Bourbon, Jeans, Harley-Davidsons, Erdnüsse – welche Vergeltungsmassnahmen bleiben der EU? In Brüssel und Berlin ist man sich sicherlich bewusst, dass die EU wegen des Exportüberschusses bei Handelskonflikten im Nachteil ist. Bislang sind ein Kompromissvorschlag und eine Gegendrohung an die US-Regierung signalisiert worden. Die EU scheint bereit, grössere Mengen Flüssiggas aus den USA aufzukaufen sowie die Zölle auf US-Fahrzeuge zu verringern, um das US-Defizit zu reduzieren.Aufbauend auf den protektionistischen Erfahrungen, die während der ersten Präsidentschaft Trumps gesammelt werden mussten, hat die EU bereits Ende 2023 eine Verordnung erlassen, die schnelle Vergeltungsmassnahmen ermöglicht, sollte »ökonomischer Zwang« gegen den Währungsraum angewendet werden.

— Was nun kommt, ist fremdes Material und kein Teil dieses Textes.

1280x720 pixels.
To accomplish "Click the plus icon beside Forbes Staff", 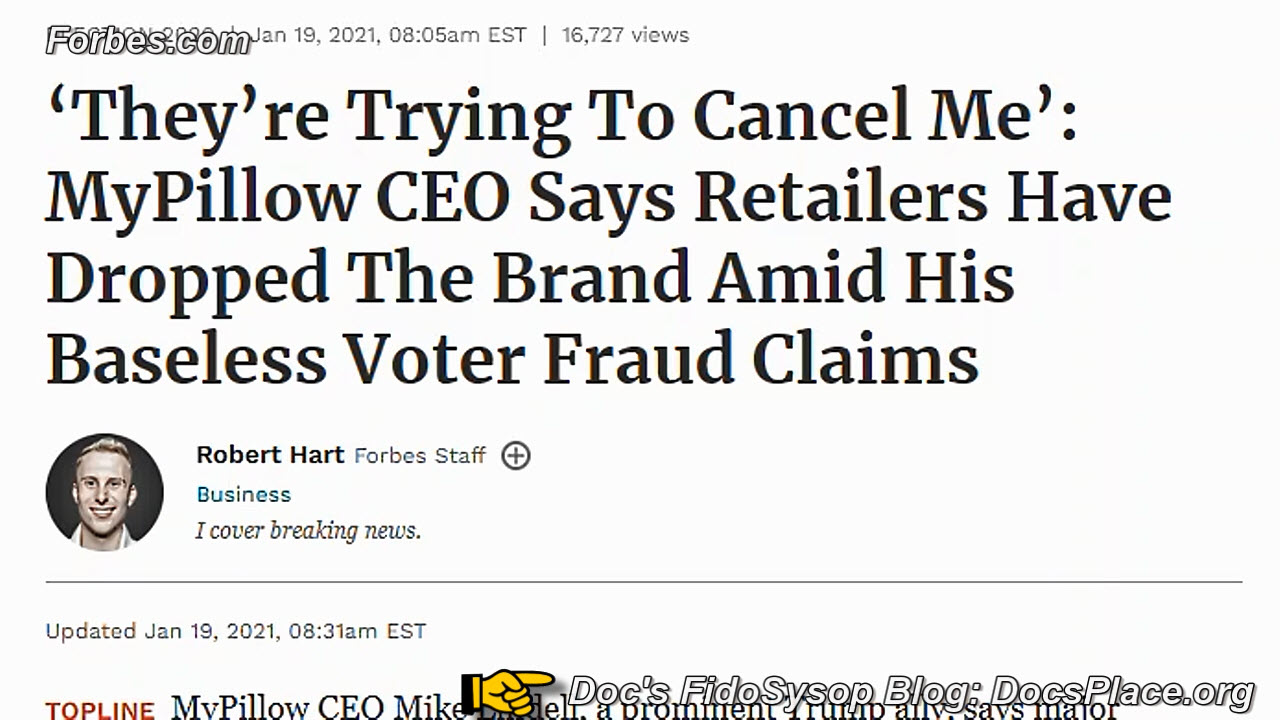I will click(x=516, y=456).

Dabei geht es diesmal nicht nur um den Import von Waren, sondern auch von Dienstleistungen. Hierdurch könnten gerade die US-amerikanischen IT-Giganten wie Alphabet, Meta oder Amazon Schwierigkeiten bekommen, die sich sehr schnell mit den autoritären Bestrebungen Trumps arrangiert haben.

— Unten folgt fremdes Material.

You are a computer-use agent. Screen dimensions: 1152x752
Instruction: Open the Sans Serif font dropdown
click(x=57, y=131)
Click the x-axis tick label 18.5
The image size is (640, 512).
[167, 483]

Allerdings kann man wirtschaftspolitisch kaum von einer Kehrtwende der US-Politik sprechen. Es handelt sich eher um eine weitere Verschärfung der bisherigen restriktiven Handelstendenzen, da auch die Regierung Joe Bidens die protektionistischen Massnahmen aus Trumps erster Amtszeit modifiziert fortgeführt hatte – vor allem in Gestalt der Konjunkturprogramme, die insbesondere inländischen Produzenten zugute kamen. Und gerade im zunehmenden Protektionismus wird der Krisenprozess evident. Der Kampf um Handelsüberschüsse ist konkreter Ausdruck der inneren Schranke des an seiner Produktivität erstickenden Kapitals, die bislang im Rahmen der neoliberalen Defizitkonjunkturen, vor allem der der USA, überbrückt werden konnte.

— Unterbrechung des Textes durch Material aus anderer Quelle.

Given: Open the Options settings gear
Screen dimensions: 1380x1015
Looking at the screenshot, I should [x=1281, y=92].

Trump scheint nun den endgültigen Bruch mit der Ära der neoliberalen Globalisierung einzuleiten, die gigantische, durch spekulative Blasenbildung angefachte Defizitkreisläufe hervorbrachte. Die USA mit dem Dollar als Weltleitwährung bilden das Zentrum dieser auf Pump laufenden Finanzblasenökonomie, bei der die US-Handelsdefizite als ein globales Konjunkturprogramm fungieren – bis die damit einhergehende Deindustrialisierung zur weitgehenden sozialen Zerrüttung und politischen Instabilität in den USA führte, was wiederum rechtspopulistische Kräfte ins Weisse Haus hievte. Diese scheinen nun bei ihrem zweiten Anlauf entschlossener denn je, nicht nur innenpolitisch die Faschisierung voranzutreiben, sondern auch, wirtschaftspolitisch ein Revival des verheerenden Protektionismus der dreissiger Jahre aufzuführen, der die damalige Krise verschärfte.